Korri menambahkan, pengobatan Direct Acting Antivirals (DAA) melalui terapi antiviral menjadi obat efektif yang menghambat replikasi VHC dengan tingkat SVR lebih dari 95%. Namun, Korri menuturkan, akan tetap terjadi kegagalan terapi DAA pada hepatitis C kronis karena adanya substitusi nukleotida terkait resistensi yang dapat berkembang menjadi variasi virus terkait resistensi.
“Variasi genotipe VHC dan manisfestasi klinis terkait progresi penyakit hati yaitu genotipe VHC-1b dapat menyebabkan progresi penyakit hati yang lebih parah dan kejadian kekambuhan penyakit setelah transplantasi hati,” ucap Korri. Oleh karena itu, Korri mengingatkan, meskipun saat ini infeksi VHB dan VBC dapat dicegah dan diobati, namun deteksi dini VHB dan VHC lebih diutamakan untuk dapat mengurangi transmisi virus dan menghambat progresi penyakit.

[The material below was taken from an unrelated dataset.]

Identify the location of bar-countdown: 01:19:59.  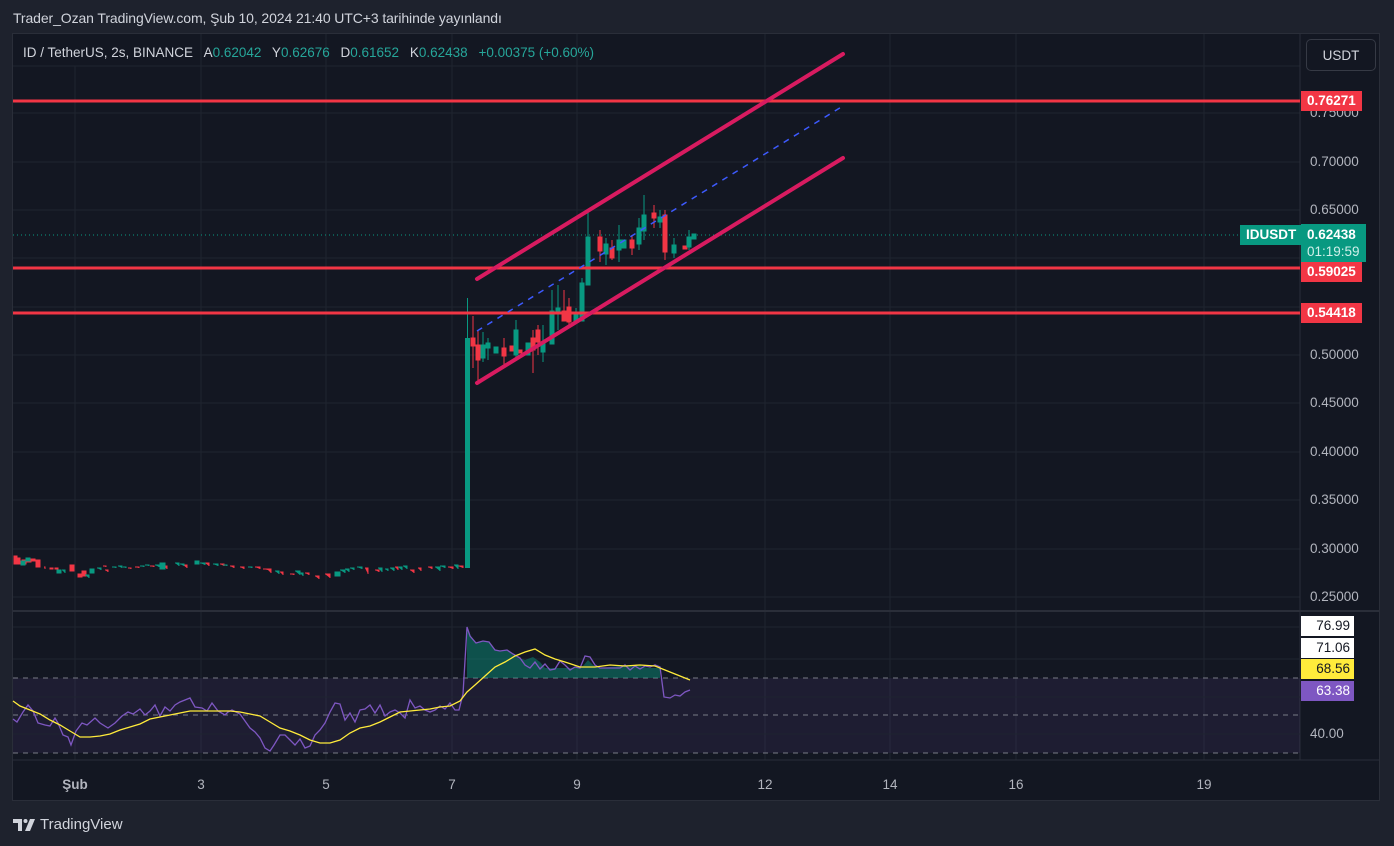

Isu terkini lain virus hepatitis juga disampaikan periset peneliti Pusat Riset Biologi Molekuler Eijkman BRIN, Caecilia Sukowati dalam paparan berjudul “Patogenitas Molekuler Virus Hepatitis dan Efeknya pada Kesehatan Manusia.” Caecilia menjelaskan, patogenesis infeksi VHB dan VHC umumnya diperantarai oleh sistem imun inang. Namun, virus mampu mengembangkan berbagai mekanisme untuk menghindari eliminasi dari respon imun dan dapat terus bereplikasi dalam inang yang terinfeksi selama bertahun-tahun.
“Tak hanya itu, komponen virus sendiri dapat menyebabkan kanker tanpa jalur peradangan. Kemampuan protein virus baik tipe liar atau mutasi mampu mengubah fungsi sel normal, mengaktifkan jalur onkogenik, dan menjadikan sel-sel hati pada mutagen lain lebih sensitif. Hal ini dapat mengakibatkan ketidakstabilan jalur persinyalan molekuler pada manusia yang berakibat kerusakan hati yang berkepanjangan,” ungkap Caecilia.
Lebih lanjut, Caecilia juga mengungkapkan bahwa terkadang orang yang telah terinfeksi virus hepatitis tidak menyadari gejala pada tubuhnya. Hal ini yang patut diwaspadai karena virus hepatitis tersebut dapat menular kepada orang lain. Pada saat ini, terdapat metode deteksi virus hepatitis yang bermutasi dan dapat dimanfaatkan sehingga resiko penularan dapat dikurangi.